Other examples include the introduction of sweet potatoes and maize into China. It is not unusual to learn that both crops were popular in many places around the world. What comes as a sobering surprise is that they had large ecological effects in China early on even as they fed a growing population. Both crops could be grown in upland areas, unlike rice that was grown almost exclusively in valleys. But along with the cultivation of these uplands came the removal of forests and serious erosion became a problem. These same issues remain a serious problem today. Mann’s treatment of the effects of rubber production is a classic modern example.

The influence of the American potato on the world’s hungry has also been immense. We know this. But the history of the potato and its influence on the agro-industrial complex will be news to many. It will probably also come as a shock to some that these examples of the Columbian Exchange are an important part (perhaps the most important part) of why China is the most populous nation in the world today. Mann’s book helps us realize just how much globalization affects our lives – much more than most of us realized.
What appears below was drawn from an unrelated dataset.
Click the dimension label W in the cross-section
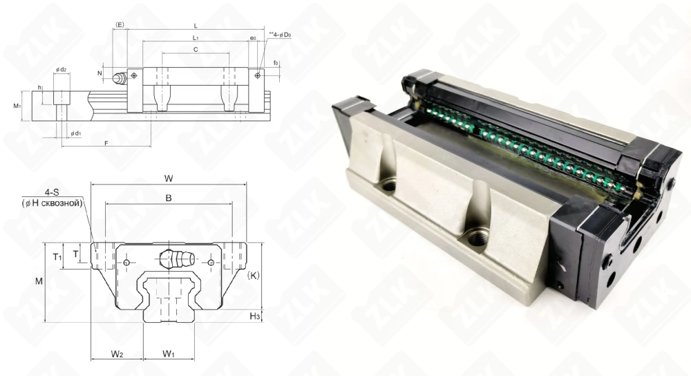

There are a few mistakes in the book. Mann seems unaware of the diversity of American worms. And he writes that tuberculosis did not exist in America before Columbus - it did. But his discussion of these issues is of minor importance and hardly a distraction.

In contrast, one of Mann’s strengths is his thoroughness. His footnotes and endnotes (yes, he uses both, and to surprisingly good effect) are full of fascinating tidbits. We learn that Ireland may have known about the New World before Columbus and that the Chinese used scale insects to make a low-quality wax for candles. This is a book that will reward student and scholar alike.

Yet, in spite of a very worthy effort, Mann does not tell us what we really want to know: about what we should do with this predicament that globalization has left us in. I don’t think that this is a political convenience. Mann both annoys and encourages environmental as well as business interests. He is eminently fair and describes the world as he sees it. But are we better armed to face the troubling future? I don’t think so.

Certainly we are better informed, and if this is all that Mann set out to do then he was successful. But this is a shame, nonetheless. If we can’t get a prescription from an objective and credible observer like Mann, than one wonders what real solutions we’ll ever find at all.

Do we continue, as is, with our quarantines? What is the correct role of international trade? Do global values trump other, more regional, belief systems? What does a fair comparison between global and local cultures tell us? Is globalization going to change (or is it even possible) with limited and dwindling per capita resources?

It’s difficult to know. We live in challenging times – when the world in turn lies open before us and intrudes itself upon us. Wise decisions are needed even as they are hard to find. My own suggestion is a simple one: hope for the best but plan for the worst. I mean that local communities should become more sustainable. It’s important that we get over our destructive prejudices and love all of God’s children. And it’s nice to say that we either sink or swim together. But the truth is that the earth is a planet not a boat. How do we save our earth when we neglect our own neighborhoods? We can start improving the world by loving our neighbors and our own human habitats. I think if you read 1493 you’ll agree with me.

References

Samway’s article Translocating Faunas to Foreign Lands: Here comes the Homogenocene was published (1999) in the Journal of Insect Conservation 3(2):65-66.